In a recent follow-up study by Li et al,⁹ administration of a pharmacologic antagonist of the stromal cell–derived factor-1/CXC chemokine receptor type 4, AMD 3100, showed increased neointimal thickness along the flow-diverting stent in a rabbit aneurysm model. Moreover, quantitative polymerase chain reaction determination of messenger RNA in the neointimal cells growing along the stent surface showed increased Tie2 and vascular endothelial cadherin expression levels. However, the pharmacodynamics of AMD 3100 have not yet been clearly elucidated, and whether extramedullary C-X-C chemokine receptor type 4 expression may have contributed to the observed effect was not completely discussed.

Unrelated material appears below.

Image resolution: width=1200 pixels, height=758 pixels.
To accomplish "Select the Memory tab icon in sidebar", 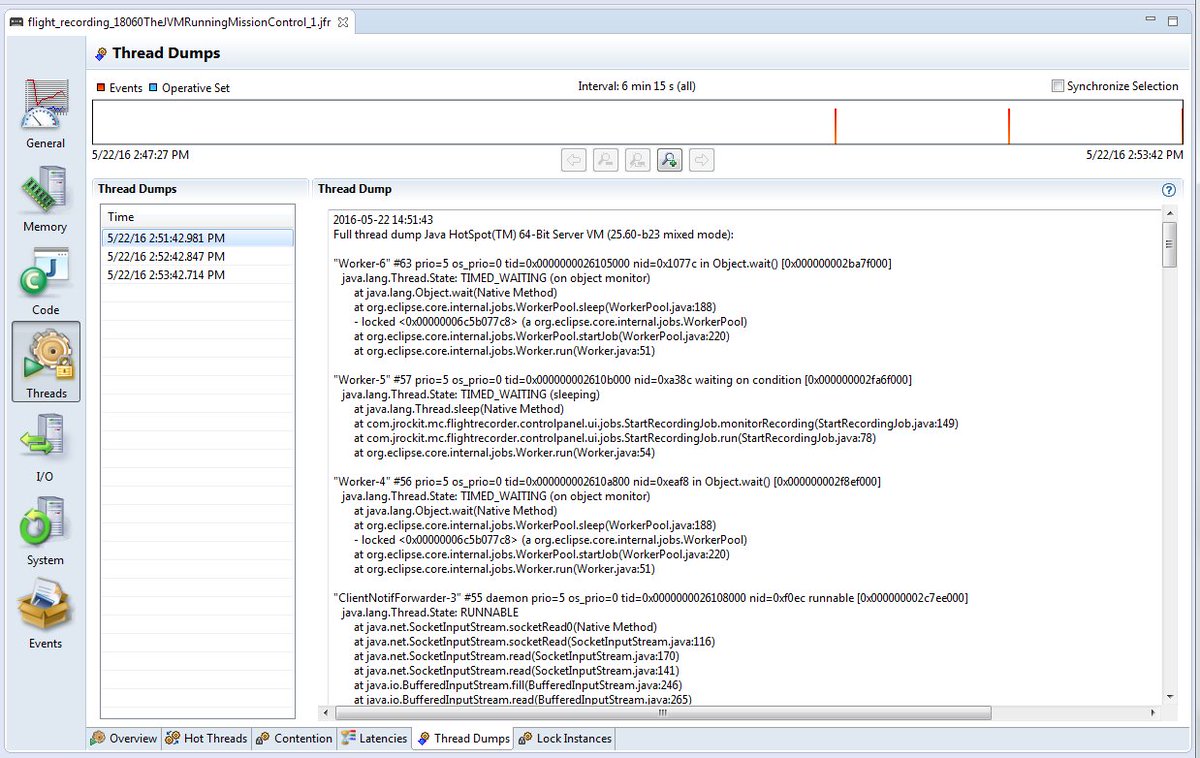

Despite early enthusiasm surrounding their potential, the putative role of EPCs, in the context of capture stents coated with an anti-CD34 antibody, has not yet been convincingly demonstrated in the coronary literature.

Limitations

Our study has several limitations. First, the heterogeneity of the studies and lack of standardized protocols hinder the scope of the analysis and make comparisons difficult. The small sample size of most available articles is an additional limitation. Most data are drawn from animal models, in which subtle anatomic and hemodynamic differences from human circulation could question the generalizability of such drawn conclusions. The included human studies were, moreover, small case series and reports, with the small sample size making it difficult to extrapolate and draw meaningful conclusions. Indeed, there was an overall paucity of data on the subject, despite the widespread use of the PED.

Future Directions

The vascular endothelium lies at a critical interface that, when exposed to subtle alterations in the hemodynamic state, becomes vasoactive. The intimate interaction between stent struts and endothelium thus makes this structure an ideal therapeutic target for optimizing aneurysm occlusion. Current translational research is aimed at designing low-profile stents that maximize endothelialization, while balancing the risk of in-stent stenosis and ensuing endothelial hyperplasia. While in-stent restenosis remains a persisting problem in the coronary vasculature, the incidence following flow-diverting stent placement is low. Thus, the endothelium may provide the source of a potential biomarker that, if identified, may predict successful aneurysm occlusion based on patient biology. In the coronary literature, several key molecules have drawn attention in recent years, including C-reactive protein, eosinophilic cationic protein, matrix metalloproteinases, and the lectins, though difficulties in providing quick, commercially available laboratory assays have slowed efforts.³⁷ An effective biomarker must have certain characteristics, including high specificity and sensitivity and cost-effectiveness. However, further mechanistic insight into the key signaling pathways involved in flow diverter–induced aneurysm healing is warranted, to better identify therapeutic targets. Application of high-throughput “omics” analyses may allow an increased understanding of these cellular and molecular mechanisms.